Required work -> In your answer, copy every entry that follows exactly.

[Input material — start]

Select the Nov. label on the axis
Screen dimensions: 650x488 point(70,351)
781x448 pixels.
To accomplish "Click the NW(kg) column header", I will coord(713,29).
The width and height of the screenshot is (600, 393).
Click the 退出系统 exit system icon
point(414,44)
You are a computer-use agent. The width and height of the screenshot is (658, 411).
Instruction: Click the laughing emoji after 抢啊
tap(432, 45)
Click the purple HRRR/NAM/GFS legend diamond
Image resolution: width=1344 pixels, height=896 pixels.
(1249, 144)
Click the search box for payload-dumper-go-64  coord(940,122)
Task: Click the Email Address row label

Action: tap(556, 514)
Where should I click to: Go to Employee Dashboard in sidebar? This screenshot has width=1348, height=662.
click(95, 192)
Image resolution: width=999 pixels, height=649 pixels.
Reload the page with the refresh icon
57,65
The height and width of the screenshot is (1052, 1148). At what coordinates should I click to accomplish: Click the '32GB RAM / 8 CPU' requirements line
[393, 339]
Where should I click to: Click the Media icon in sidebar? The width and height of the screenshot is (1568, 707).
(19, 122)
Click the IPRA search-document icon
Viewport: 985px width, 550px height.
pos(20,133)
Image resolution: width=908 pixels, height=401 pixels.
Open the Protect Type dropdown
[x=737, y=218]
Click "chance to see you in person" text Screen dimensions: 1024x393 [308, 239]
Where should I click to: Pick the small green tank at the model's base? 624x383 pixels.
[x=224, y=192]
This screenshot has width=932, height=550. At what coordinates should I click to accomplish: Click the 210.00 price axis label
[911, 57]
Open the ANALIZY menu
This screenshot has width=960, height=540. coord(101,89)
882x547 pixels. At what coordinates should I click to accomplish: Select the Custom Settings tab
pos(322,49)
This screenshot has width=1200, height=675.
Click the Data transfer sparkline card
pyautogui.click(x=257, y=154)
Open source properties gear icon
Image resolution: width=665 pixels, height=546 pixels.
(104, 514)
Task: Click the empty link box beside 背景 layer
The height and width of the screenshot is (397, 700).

[Input material — finish]

Finished exercise ->
Select the Nov. label on the axis
Screen dimensions: 650x488 point(70,351)
781x448 pixels.
To accomplish "Click the NW(kg) column header", I will coord(713,29).
The width and height of the screenshot is (600, 393).
Click the 退出系统 exit system icon
point(414,44)
You are a computer-use agent. The width and height of the screenshot is (658, 411).
Instruction: Click the laughing emoji after 抢啊
tap(432, 45)
Click the purple HRRR/NAM/GFS legend diamond
Image resolution: width=1344 pixels, height=896 pixels.
(1249, 144)
Click the search box for payload-dumper-go-64  coord(940,122)
Task: Click the Email Address row label

Action: tap(556, 514)
Where should I click to: Go to Employee Dashboard in sidebar? This screenshot has width=1348, height=662.
click(95, 192)
Image resolution: width=999 pixels, height=649 pixels.
Reload the page with the refresh icon
57,65
The height and width of the screenshot is (1052, 1148). At what coordinates should I click to accomplish: Click the '32GB RAM / 8 CPU' requirements line
[393, 339]
Where should I click to: Click the Media icon in sidebar? The width and height of the screenshot is (1568, 707).
(19, 122)
Click the IPRA search-document icon
Viewport: 985px width, 550px height.
pos(20,133)
Image resolution: width=908 pixels, height=401 pixels.
Open the Protect Type dropdown
[x=737, y=218]
Click "chance to see you in person" text Screen dimensions: 1024x393 [308, 239]
Where should I click to: Pick the small green tank at the model's base? 624x383 pixels.
[x=224, y=192]
This screenshot has width=932, height=550. At what coordinates should I click to accomplish: Click the 210.00 price axis label
[911, 57]
Open the ANALIZY menu
This screenshot has width=960, height=540. coord(101,89)
882x547 pixels. At what coordinates should I click to accomplish: Select the Custom Settings tab
pos(322,49)
This screenshot has width=1200, height=675.
Click the Data transfer sparkline card
pyautogui.click(x=257, y=154)
Open source properties gear icon
Image resolution: width=665 pixels, height=546 pixels.
(104, 514)
Task: Click the empty link box beside 背景 layer
The height and width of the screenshot is (397, 700).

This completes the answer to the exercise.